# Fiat Ducato Key code symbol on dash



## 120784

Since replacing the vehicle battery on my Fiat Ducato based MH the key symbol with code under comes up on the dash from time to time. Sometimes it dissapears, on occasion it stays on until engine switched off. Once it didn't allow me to start (got around that by using the master key.)
Dealer suggested a strange ritual of inserting master key, then normal key but that didn't work.
Any suggestions please?


----------



## AberdeenAngus

Why did you replace the vehicle battery?
Was the old one goosed ?
Did you have to jump start your van ?


----------



## Spacerunner

sounds like key code recognition problems. This is related to the immobiliser.

Read my AAAAARGH Breakdown saga for the bad news!!


----------



## twinky

I had this symbol on my dash(2004 model) when I went to run the engine after a 4 week lay up. 
I had no idea what it meant and when I restarted the engine it wasnt on - I just assumed it was related to the low charge in the battery  .
I hope its not the sign of any nasties to come. 

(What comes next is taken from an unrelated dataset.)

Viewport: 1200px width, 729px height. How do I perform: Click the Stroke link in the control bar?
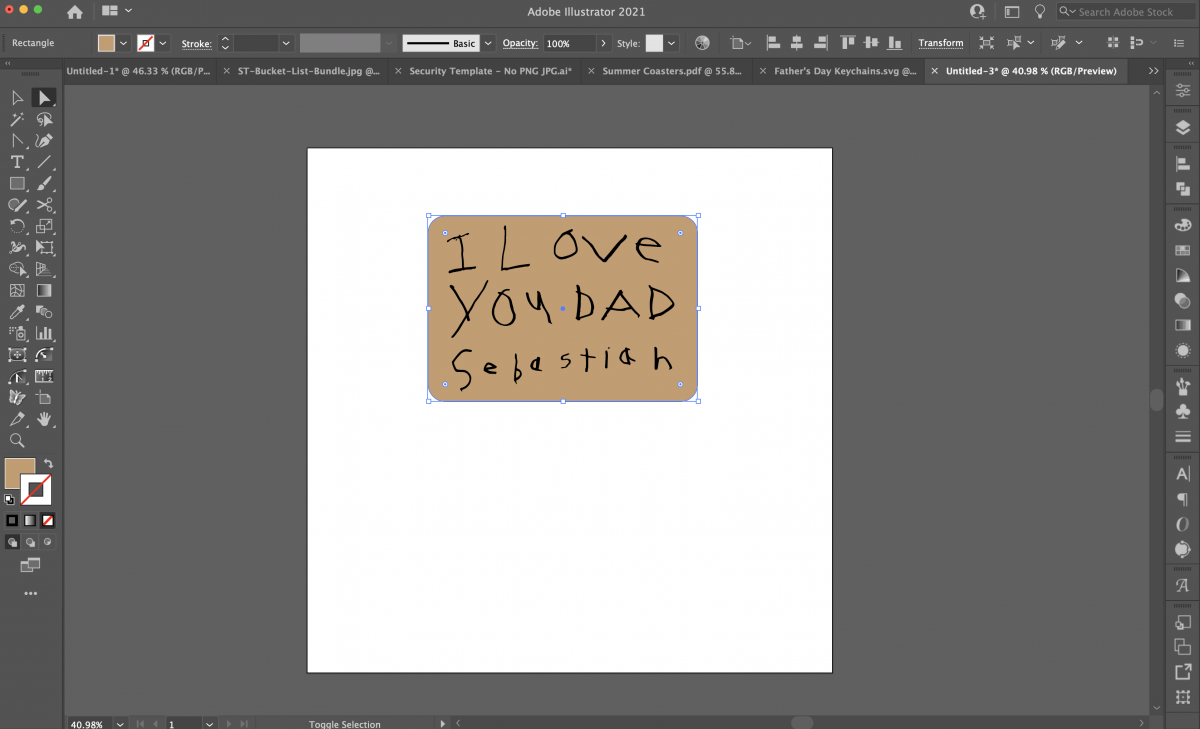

This master key you mention - should I have one for my vehicle? Whats it look like? I have 2 keys with the van - both look the same.


----------



## chrisndeb

Hi Twinky
You should have a red key which holds the code "master key" if you loose your normal black key.
Chris


----------



## joedenise

*Key Light*

We had this problem of not starting with the key light on last year, the accident immobiliser is next to the battery. On ours we just needed to push the button on the end in to reset it.

No problems since then.

Joe


----------



## twinky

chrisndeb said:


> Hi Twinky
> You should have a red key which holds the code "master key" if you loose your normal black key.
> Chris


I have never had this key - I can feel a big bill coming on 8O .


----------



## chrisndeb

Hi Twinky
I have been told they are not cheap, I have 1 for my ford Focus and my Yamaha bike, so looks like it quite a common thing.
Is it not possible to go back to where you got you MH in case they still have it?


----------



## cabby

I think you will find that you need to have your keys re-coded. your dealer should have known that.have you got the code card for the vehicle, if not it will cost you £20 just for that and about £60 for the rest.

cabby


----------



## twinky

I have contacted the original owner of my van (he bought it new) and he as said he cant remember there ever being a red key.
Can someone please confirm that there definately should be a master key with my vehicle type please (2004 Ducato) - it is a basic cab and doesnt doesnt have central locking and is fitted with an aftermarket immobiliser with a separate fob.
I would check the handbook but its in storage.

Thanks


----------



## cabby

Hi Twinky, my last comment was based on the latest Fiat and will not appy to yours. So does this still come up when you use the Master key, or only with the extra key.If both then you should have a chat with a Fiat commercial dealer and see what they say.alternatively you could also contact Glen at the dealer who advertises at the top of the page JCM. who will do his best to answer your question.

cabby


----------



## Blackbird15

I've got one with mine. I had a similar problem with the key shaped light coming on and I just used the red key and it's been fine since


----------



## grout20

*Am I too old to need one?!*

Hi all,

Can anyone advise when this "red master key" became standard issue ... if they are, that is.....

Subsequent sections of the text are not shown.